Kinshasa — La journée du 20 novembre de chaque année est consacrée aux droits de l'enfant. Une occasion offerte aux parents et gouvernements du monde de faire le point sur l'application effective des droits fondamentaux de cet adulte en miniature, appelé à vivre dans la société.
La journée internationale des droits de l'enfant est célébrée, le 20 novembre de chaque année. Loin d'être un simple anniversaire, cette date doit plutôt constituer une occasion pour les parents et les pouvoirs publics de faire un état des lieux des droits de l'enfant dans leurs pays respectifs.
En ce qui concerne la République démocratique du Congo, la journée du 20 novembre doit interpeller le gouvernement et tous acteurs impliqués dans la protection de l'enfant. C'est pour ainsi dire que chaque camp a le devoir de « surmonter les obstacles de la mise en oeuvre effective de la loi portant protection de l'enfant ». Cela, pour permettre à tous les enfants congolais de bénéficier de leurs droits. Ce qui épargnera le pays des conséquences néfastes enregistrées ça et là. A titre illustratif, on peut évoquer le cas du phénomène « Kuluna » en vogue à Kinshasa et le recrutement de mineurs par les groupes armés dans la partie orientale du pays. Cette situation a été démontrée par le Réseau des éducateurs des enfants et jeunes de la rue. C'était au cours du point de presse de la Monuc animé, le mercredi 19 novembre 2009 à Kinshasa.
Pour son véritable épanouissement, l'enfant a besoin d'un encadrement non seulement de ses parents, mais aussi de l'Etat. Dans toutes les nations du monde, la famille est et demeure le lieu privilégié dans lequel l'enfant doit évoluer. L'alinéa 2 de l'article 40 de la Constitution en vigueur en République démocratique du Congo en dit long lorsqu'il stipule : « La famille, cellule de base de la communauté humaine, est organisée de manière à assurer son unité, sa stabilité et sa protection. Elle est placée sous la protection des pouvoirs publics ».
OBLIGATIONS
Dans le même ordre d'idées, l'article 41 de la Loi fondamentale de notre pays plaide en faveur de la protection de l'enfant. Selon le législateur, « l'abandon et la maltraitance des enfants, notamment la pédophilie, les abus sexuels ainsi que l'accusation de sorcellerie sont prohibés et punis par la loi ».

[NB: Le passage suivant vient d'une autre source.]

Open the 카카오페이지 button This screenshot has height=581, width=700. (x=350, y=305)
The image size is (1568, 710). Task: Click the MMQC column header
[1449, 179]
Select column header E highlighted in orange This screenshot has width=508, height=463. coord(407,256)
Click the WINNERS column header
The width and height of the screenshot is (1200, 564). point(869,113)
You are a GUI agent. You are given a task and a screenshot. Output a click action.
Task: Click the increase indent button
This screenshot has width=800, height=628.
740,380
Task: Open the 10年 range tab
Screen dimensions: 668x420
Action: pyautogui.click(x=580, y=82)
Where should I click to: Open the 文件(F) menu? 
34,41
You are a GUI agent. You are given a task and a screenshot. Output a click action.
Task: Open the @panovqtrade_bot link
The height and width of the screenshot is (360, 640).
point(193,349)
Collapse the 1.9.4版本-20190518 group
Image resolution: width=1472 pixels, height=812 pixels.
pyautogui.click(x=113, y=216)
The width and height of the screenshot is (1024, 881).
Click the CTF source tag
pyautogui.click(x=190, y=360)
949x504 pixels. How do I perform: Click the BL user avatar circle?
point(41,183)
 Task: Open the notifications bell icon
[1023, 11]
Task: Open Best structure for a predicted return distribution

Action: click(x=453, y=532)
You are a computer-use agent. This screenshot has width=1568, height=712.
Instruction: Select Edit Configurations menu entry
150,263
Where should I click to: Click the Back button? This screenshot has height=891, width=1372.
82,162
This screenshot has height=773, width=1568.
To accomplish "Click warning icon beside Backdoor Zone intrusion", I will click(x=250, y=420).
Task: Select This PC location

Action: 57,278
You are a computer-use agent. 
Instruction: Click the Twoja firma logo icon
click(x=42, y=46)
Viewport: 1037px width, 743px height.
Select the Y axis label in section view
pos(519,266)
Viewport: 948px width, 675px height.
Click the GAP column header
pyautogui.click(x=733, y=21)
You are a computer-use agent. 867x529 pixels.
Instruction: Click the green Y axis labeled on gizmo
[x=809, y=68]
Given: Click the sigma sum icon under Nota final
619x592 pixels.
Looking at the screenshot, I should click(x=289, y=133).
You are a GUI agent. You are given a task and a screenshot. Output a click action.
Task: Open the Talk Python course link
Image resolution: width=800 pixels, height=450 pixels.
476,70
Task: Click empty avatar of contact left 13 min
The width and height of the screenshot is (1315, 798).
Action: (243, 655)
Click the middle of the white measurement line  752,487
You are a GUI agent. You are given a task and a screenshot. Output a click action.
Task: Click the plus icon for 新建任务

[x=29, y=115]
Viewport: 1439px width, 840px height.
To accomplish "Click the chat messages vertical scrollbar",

Quant aux parents, la même disposition ajoute : « Les parents ont le devoir de prendre soin de leurs enfants et d'assurer leur protection contre tout acte de violence tant à l'intérieur qu'à l'extérieur du foyer ».
Au regard de ce qui se passe sur le terrain, l'on se pose la question de savoir si cet article est d'application en RDC ? D'emblée, on répond par la négative. Car la plupart des enfants qui sont actuellement dans la rue sont chassés de leurs maisons pour des raisons de sorcellerie. Et pourtant, cela ne se justifie pas sur toute la ligne. Illustration : certains enfants communément appelés « shegués » sont abandonnés par leurs géniteurs, à cause de la précarité de la vie.
Que faire pour éviter ce phénomène qui prend de l'ampleur dans les sociétés africaines ? A notre humble avis, l'amélioration des conditions de vie des Congolais demeure la première thérapeutique. Car, si bien des parents n'arrivent pas à assumer leurs responsabilités, c'est parce qu'ils n'ont pas assez de moyens. Conséquence : ils n'arrivent pas à résoudre les différents problèmes qui se posent autour d'eux. C'est pourquoi, le gouvernement doit tout mettre en oeuvre pour améliorer les conditions de vie des Congolais. Pour y arriver, il doit créer des emplois et octroyer un salaire régulier et décent à ceux qui travaillent
De toute façon, les défis à relever sont multiples. Sur le plan pratique, il y a par exemple, l'installation effective des tribunaux pour enfants sur l'ensemble du territoire national ; la formation des assistants sociaux et leur affectation dans les tribunaux pour enfants. Au plan réglementaire, le Réseau des éducateurs des enfants et jeunes de la rue propose, entre autres, la promulgation d'une loi sur la réforme de la Police nationale congolaise instituant une police spéciale de protection de l'enfant.